------ Records shown

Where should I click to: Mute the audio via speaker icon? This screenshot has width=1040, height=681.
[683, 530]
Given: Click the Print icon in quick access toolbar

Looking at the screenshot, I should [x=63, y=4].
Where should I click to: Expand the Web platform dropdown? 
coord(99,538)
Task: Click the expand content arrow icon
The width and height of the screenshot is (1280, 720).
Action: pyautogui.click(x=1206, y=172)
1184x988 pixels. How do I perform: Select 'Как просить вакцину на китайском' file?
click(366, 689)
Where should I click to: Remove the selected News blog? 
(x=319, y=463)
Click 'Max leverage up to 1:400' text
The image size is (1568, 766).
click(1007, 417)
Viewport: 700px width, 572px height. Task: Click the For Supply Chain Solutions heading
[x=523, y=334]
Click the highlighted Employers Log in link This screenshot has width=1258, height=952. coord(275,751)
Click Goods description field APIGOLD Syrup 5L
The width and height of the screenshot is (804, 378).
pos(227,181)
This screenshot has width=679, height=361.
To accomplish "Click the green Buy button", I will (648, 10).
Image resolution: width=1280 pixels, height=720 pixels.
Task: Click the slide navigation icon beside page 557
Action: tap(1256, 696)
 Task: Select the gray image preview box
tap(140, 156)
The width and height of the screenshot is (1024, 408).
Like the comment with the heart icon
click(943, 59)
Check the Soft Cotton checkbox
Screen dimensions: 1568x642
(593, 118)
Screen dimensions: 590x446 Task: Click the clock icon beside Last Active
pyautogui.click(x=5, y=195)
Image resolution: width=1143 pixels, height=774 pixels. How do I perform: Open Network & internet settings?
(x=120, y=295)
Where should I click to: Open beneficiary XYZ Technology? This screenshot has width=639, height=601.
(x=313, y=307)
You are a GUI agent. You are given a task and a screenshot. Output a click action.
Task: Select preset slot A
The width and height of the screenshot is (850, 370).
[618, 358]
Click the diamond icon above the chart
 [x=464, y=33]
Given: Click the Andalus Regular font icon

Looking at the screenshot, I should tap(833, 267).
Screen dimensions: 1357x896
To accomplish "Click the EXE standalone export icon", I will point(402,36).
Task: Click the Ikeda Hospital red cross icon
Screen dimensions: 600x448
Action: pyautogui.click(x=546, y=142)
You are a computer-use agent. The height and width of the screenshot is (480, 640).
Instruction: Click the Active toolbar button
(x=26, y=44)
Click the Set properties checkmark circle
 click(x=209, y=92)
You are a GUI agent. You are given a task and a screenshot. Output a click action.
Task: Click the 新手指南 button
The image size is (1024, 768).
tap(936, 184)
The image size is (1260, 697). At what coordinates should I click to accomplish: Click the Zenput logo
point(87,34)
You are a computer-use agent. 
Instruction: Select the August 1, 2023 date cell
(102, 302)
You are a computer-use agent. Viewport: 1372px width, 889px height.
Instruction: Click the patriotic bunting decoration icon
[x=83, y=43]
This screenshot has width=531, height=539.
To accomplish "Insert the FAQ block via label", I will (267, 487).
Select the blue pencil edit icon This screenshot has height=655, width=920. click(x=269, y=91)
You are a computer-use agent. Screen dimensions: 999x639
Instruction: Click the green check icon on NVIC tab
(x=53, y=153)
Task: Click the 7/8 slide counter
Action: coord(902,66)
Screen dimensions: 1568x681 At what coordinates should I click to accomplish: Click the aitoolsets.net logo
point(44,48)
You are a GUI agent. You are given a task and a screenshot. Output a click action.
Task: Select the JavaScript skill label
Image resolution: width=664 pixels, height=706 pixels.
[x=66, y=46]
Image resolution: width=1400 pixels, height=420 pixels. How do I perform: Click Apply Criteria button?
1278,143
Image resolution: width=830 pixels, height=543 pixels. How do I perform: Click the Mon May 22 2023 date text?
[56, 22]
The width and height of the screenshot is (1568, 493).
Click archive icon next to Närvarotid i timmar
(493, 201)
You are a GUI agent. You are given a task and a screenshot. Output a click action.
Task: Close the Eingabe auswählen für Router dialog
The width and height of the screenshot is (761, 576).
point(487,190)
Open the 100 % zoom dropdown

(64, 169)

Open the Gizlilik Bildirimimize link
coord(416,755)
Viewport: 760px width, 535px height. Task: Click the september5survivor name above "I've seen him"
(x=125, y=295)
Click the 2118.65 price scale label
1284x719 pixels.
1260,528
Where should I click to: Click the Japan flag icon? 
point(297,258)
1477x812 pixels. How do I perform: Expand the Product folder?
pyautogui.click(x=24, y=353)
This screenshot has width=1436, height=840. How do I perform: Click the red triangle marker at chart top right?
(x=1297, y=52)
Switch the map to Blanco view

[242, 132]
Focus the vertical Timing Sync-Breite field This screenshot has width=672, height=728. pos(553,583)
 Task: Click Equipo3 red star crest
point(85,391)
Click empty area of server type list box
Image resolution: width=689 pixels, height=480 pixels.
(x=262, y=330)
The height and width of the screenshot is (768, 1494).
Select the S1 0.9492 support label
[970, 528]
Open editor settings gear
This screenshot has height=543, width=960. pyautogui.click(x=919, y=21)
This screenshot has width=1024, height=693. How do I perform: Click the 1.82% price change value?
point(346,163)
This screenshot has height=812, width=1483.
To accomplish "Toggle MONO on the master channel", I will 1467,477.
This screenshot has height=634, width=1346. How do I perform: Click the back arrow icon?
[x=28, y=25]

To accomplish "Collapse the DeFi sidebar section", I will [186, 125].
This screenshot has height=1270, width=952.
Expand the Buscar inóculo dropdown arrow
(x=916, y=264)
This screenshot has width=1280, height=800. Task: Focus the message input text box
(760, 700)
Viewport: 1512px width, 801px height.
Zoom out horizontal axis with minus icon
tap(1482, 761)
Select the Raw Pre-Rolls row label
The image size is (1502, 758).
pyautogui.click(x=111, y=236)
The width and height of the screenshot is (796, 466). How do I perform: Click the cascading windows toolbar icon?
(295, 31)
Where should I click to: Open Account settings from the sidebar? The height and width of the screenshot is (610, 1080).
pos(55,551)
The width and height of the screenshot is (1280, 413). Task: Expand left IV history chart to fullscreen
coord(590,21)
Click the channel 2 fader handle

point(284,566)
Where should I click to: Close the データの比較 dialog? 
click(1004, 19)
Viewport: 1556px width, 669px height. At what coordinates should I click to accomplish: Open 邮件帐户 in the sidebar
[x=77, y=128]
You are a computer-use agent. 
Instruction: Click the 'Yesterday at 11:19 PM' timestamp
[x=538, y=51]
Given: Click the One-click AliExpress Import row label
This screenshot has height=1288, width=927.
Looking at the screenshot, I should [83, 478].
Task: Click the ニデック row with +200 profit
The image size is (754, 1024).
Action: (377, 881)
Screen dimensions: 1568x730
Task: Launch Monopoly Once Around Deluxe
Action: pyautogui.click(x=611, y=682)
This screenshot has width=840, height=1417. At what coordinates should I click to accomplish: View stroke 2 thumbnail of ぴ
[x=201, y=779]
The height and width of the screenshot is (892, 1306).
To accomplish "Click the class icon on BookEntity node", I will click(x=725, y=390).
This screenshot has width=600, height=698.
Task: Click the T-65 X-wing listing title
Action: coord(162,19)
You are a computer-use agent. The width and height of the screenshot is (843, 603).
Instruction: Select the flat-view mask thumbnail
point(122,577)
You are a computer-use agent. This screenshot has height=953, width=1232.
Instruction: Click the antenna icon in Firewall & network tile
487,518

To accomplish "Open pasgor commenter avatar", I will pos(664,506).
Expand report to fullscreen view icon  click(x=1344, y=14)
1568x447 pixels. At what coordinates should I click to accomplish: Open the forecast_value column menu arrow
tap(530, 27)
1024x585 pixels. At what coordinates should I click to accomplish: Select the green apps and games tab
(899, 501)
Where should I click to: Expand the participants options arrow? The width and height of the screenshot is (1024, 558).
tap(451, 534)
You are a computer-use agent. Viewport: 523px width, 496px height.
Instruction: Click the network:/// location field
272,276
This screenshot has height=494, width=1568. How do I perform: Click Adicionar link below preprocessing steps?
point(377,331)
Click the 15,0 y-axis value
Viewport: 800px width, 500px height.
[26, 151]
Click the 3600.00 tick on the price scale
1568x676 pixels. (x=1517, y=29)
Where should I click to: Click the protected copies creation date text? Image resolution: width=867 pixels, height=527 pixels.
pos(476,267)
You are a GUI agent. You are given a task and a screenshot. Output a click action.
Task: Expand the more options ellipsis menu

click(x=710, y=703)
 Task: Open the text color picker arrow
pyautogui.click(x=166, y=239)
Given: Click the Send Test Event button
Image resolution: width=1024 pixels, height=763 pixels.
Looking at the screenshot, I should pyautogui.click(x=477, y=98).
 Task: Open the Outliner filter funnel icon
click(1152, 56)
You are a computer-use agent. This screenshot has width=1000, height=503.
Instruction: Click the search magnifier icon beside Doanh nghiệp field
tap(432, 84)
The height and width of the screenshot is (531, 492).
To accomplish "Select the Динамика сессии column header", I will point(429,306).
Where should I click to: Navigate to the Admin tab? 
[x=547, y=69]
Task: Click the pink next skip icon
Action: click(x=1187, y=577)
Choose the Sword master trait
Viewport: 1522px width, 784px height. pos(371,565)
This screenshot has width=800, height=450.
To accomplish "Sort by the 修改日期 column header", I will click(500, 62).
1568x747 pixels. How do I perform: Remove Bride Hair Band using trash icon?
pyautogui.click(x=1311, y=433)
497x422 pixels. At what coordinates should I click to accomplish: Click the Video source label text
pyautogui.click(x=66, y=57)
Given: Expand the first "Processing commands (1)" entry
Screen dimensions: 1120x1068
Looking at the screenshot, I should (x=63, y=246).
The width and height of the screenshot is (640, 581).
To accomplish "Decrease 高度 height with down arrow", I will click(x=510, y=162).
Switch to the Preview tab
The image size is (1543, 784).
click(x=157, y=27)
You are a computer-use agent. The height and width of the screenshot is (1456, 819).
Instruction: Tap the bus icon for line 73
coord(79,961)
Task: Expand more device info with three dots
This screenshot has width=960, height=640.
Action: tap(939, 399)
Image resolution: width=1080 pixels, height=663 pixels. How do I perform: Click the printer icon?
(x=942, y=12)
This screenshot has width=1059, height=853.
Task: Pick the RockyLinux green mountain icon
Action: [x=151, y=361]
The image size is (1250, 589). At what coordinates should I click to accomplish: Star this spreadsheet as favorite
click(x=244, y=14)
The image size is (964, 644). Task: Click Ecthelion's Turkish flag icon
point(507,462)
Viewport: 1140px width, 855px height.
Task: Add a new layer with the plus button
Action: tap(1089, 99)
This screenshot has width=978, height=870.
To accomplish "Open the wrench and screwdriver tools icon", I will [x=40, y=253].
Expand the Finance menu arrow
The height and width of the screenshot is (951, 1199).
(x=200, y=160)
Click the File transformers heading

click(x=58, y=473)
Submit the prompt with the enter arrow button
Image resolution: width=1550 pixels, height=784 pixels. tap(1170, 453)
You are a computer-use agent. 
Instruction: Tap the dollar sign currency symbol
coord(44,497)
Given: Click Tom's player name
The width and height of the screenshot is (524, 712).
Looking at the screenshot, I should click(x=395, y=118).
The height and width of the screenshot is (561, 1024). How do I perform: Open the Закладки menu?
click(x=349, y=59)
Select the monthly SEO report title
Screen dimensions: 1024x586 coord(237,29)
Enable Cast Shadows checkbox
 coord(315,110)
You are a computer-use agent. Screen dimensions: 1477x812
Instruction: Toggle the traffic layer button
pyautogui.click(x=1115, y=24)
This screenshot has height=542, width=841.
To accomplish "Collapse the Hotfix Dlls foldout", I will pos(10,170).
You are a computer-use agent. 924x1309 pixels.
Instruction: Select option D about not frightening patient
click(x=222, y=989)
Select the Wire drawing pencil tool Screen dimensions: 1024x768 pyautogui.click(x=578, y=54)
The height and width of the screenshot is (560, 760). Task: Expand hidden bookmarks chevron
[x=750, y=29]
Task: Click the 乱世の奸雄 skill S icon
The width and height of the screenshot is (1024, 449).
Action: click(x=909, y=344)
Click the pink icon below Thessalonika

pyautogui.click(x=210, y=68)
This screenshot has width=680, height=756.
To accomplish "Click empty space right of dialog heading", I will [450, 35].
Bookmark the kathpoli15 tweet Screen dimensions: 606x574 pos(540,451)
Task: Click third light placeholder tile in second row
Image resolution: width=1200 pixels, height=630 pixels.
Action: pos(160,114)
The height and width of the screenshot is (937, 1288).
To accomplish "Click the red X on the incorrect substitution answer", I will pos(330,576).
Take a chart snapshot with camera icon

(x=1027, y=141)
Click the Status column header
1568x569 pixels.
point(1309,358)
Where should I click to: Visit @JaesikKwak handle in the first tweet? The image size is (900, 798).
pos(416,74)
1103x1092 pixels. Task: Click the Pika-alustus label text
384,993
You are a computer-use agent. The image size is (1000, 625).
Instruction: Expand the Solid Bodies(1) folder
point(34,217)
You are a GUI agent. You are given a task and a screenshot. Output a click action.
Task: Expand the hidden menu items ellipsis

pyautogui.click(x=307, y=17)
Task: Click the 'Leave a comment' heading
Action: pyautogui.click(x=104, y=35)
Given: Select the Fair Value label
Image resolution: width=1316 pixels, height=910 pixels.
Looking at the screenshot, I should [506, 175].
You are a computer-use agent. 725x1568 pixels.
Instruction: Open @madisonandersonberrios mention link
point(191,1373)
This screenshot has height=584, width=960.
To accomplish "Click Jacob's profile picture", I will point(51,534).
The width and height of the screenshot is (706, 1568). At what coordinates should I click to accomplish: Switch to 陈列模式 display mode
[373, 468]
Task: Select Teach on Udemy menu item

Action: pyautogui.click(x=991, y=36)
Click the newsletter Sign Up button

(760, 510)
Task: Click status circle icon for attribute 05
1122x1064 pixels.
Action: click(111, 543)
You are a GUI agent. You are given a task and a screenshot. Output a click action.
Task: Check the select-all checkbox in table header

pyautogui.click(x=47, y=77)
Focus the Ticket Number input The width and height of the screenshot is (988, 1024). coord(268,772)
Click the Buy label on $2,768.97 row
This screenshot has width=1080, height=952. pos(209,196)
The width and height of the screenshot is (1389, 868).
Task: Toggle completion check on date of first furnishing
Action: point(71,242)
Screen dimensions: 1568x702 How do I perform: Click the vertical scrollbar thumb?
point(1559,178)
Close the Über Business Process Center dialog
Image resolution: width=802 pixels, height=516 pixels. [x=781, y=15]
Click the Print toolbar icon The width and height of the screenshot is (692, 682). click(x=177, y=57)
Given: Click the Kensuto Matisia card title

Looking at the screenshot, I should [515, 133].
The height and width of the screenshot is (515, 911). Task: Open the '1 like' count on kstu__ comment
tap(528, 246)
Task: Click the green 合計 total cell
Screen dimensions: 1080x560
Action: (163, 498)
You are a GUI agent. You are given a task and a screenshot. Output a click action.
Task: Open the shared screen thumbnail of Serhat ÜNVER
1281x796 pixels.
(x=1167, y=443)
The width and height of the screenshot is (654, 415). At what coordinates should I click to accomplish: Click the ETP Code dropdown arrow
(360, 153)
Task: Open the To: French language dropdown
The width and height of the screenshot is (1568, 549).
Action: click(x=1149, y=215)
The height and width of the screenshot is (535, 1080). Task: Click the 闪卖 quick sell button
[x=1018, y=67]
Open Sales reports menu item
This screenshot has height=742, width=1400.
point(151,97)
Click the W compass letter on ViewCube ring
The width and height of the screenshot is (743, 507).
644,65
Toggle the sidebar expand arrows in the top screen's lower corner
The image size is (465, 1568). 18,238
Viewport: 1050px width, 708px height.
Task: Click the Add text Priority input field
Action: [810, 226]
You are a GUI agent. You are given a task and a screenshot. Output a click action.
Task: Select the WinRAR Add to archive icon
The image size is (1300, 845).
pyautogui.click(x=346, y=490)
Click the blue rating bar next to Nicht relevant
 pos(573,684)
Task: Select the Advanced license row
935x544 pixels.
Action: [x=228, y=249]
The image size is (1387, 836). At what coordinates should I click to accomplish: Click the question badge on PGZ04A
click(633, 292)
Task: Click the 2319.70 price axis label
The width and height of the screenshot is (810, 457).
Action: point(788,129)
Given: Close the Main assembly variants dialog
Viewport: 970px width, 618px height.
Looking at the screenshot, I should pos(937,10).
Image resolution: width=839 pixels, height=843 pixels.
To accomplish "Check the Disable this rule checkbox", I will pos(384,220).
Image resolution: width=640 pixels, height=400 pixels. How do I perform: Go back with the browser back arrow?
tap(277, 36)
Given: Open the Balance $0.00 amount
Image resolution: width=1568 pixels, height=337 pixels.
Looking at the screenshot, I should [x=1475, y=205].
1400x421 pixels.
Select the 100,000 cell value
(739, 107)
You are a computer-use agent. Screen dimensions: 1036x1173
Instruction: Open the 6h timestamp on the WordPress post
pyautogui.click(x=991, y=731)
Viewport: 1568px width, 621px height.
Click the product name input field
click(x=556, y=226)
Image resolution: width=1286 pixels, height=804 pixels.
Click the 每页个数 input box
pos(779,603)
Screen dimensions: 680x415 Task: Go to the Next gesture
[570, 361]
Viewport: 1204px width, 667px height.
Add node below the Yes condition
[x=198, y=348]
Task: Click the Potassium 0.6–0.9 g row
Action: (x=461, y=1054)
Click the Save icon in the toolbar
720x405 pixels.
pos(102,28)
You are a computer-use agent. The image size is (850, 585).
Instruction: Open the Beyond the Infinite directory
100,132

------------

§ What the task requires
Using the entries above, return exactly the lines from the line with "Click Goods description" to the line with "This screenshot has width=679, height=361.", counting both of those lines.

§ Output for this task
Click Goods description field APIGOLD Syrup 5L
The width and height of the screenshot is (804, 378).
pos(227,181)
This screenshot has width=679, height=361.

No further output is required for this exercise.